We would recommend you first add all rows in DataTable by looping the AddDataRow activity. After that, pass the DataTable instance to WriteRange activity.
Hi, thanks for the clear explanation. Can u explain how to extract multiple words for a single field. For eg, the address here contains 3 words(seperated by 2 spaces) using \w will bring up the first part alone.
Hi.. Please check the following regex. Hope this will help
regexstorm.net/tester?p=%28%3f%3c%3dAddress%3a%5cs%29.%2b&i=Address%3a+B-16%2f102+Jaydeep+Apartment%0d%0aMira+Road+East
Instead of required output I'm getting as (System.Linq.Enumerable+d__97`1[System.Text.RegularExpressions.Match]).. How to rectify it?
Dear Ramshiva,
Without knowing all the details, it would be difficult for us to figure out the problem. Still, we would recommend you to check the following post.
forum.uipath.com/t/regex-output-in-matches-box/964/7
@@AakarsoftTechnologies I need to extract the data from the pdf to excel. I have completed the workflow design with no errors and finally after execution, when i open the excel file under the header(Name) its showing the output as (System.Linq.Enumerable+d__97`1[System.Text.RegularExpressions.Match]). How to rectify this? please suggest
Dear Ramshiva,
Please visit the previously shared forum link. People have tried to answer and give some solutions. Hope you will get some solution.

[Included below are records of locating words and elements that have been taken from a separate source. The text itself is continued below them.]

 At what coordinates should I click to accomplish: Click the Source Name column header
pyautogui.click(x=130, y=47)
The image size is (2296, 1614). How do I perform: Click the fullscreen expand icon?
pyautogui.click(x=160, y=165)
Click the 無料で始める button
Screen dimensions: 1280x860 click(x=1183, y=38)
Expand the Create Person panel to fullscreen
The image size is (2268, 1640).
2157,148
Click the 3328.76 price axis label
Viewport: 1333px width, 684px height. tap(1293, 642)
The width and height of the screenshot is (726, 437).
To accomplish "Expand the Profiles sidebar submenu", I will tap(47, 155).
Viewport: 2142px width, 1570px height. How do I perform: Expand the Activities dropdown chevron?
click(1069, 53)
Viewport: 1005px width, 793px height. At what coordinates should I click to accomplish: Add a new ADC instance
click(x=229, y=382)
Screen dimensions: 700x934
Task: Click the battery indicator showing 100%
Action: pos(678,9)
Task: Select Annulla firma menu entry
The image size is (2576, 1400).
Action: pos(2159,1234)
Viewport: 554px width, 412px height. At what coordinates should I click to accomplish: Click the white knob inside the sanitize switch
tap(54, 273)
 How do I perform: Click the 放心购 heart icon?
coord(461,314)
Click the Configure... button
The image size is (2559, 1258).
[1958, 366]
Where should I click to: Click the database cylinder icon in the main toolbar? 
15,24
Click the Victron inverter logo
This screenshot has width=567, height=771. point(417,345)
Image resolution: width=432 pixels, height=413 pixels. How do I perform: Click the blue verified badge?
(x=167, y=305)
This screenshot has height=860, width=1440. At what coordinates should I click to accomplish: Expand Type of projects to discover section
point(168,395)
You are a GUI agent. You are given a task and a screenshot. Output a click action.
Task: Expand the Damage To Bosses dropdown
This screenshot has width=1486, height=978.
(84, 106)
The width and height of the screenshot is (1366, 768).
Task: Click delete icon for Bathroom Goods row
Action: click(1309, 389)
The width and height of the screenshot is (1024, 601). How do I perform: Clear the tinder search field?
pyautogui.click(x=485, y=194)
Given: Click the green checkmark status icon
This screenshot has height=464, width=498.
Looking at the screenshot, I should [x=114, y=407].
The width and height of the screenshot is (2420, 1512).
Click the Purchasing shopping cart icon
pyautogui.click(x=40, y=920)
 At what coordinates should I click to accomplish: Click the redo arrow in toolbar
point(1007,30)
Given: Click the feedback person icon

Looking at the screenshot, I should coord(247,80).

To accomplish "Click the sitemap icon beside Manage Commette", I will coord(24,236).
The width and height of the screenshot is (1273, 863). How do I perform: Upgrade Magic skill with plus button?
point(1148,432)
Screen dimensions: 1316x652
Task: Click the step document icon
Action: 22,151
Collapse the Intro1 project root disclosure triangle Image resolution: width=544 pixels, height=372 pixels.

Hi Ram...use variable(0) to get the text Ex: invoiceNumber(0). you might be missing (0). please check
Same scenario but how to extract specific data if have 10 pdf file
for each file in folder activity first
What is should type in datarow
In this particular tutorial, you need not add anything to DataRow, as we are handling all the data in a string array and passing the same. Just for your information, you need to pass the DataRow object if it is available.
But without filling that datarow I can't run the file so plz tell what I should type in that particular column
Please check ArrayRow is passed in the correct format to DataTable, as DataRow is optional.
I have a scenario where sometimes PDF Invoice do not carry any value for some fields, in that case i am getting an error message 'object reference not set to an instance'. I would like to have a solution from your end on how to mitigate this error either by getting output value as blank (In case of empty field) or output value (if value exist on the invoice).
Example: If Purchase Order number field is blank on the invoice, then output should be blank in Excel
Hi,
As per our understanding, you are getting this error because you have a NULL value in your variable. We would suggest you check the NULL value of the variable after extracting data using Regular Expression. If the variable has a NULL value, you assign a blank space(e.g. var="";) and try and write in a data table.